Watch revenue growth, and watch Coze token usage. If you don't do anything else with cohorts, measuring retention, etc. then after you turn the integration on, just check in once a few times per month and make sure these lines are going the way you expect them to. Token usage skyrocketing without any bump in revenue growth trends might indicate a problem (users could be using your agent, without actually deriving enough value out of it for them to stick around, pay for higher tiers, convert to a paying user, etc.)

Monitor for successful or unsuccessful outcomes

This is somewhat related to my earlier points about measuring what factors are impacting your growth (in our case, to answer the question "Did adding the agent drive our key metrics in the right direction?"). But this point is more specific at the tactical level, to answer questions like

"How long did the user interact with the chatbot for?"
"What are the semantics of the user's messages (positive, frustrated, confused?)"
"How long did the user session last after interacting with the chatbot?" (is the interaction causing them to give up and try another product?)
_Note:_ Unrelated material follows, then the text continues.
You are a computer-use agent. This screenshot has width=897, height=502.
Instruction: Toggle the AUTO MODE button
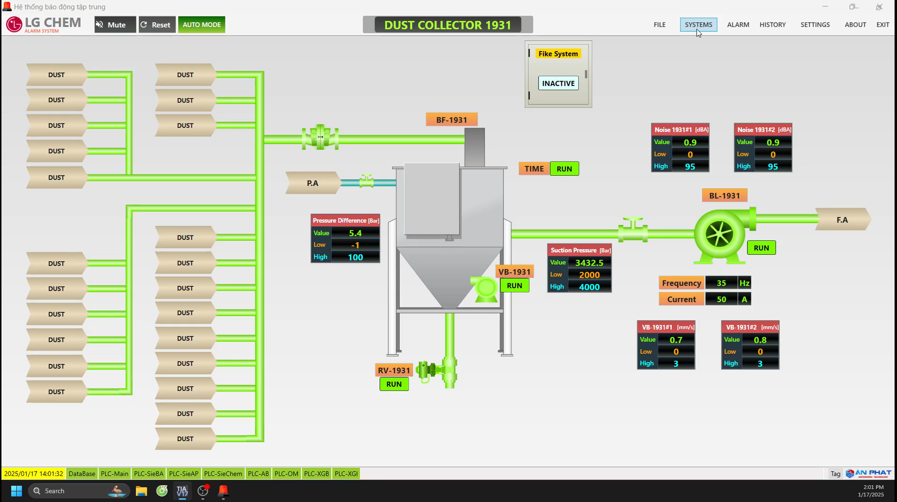pos(201,25)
Instrumenting your app to answer these questions is far outside the scope of this article, but these are really interesting ideas to explore and could be generally applied to different features of your product too. Of course, I would only bother to build the measurement pipeline for this if you already have a sizeable number of users, otherwise, you won't have a significant sample size to derive conclusions and could be risking way over-engineering this instead of working on things that will get you the userbase big enough to justify worrying about this kind of monitoring.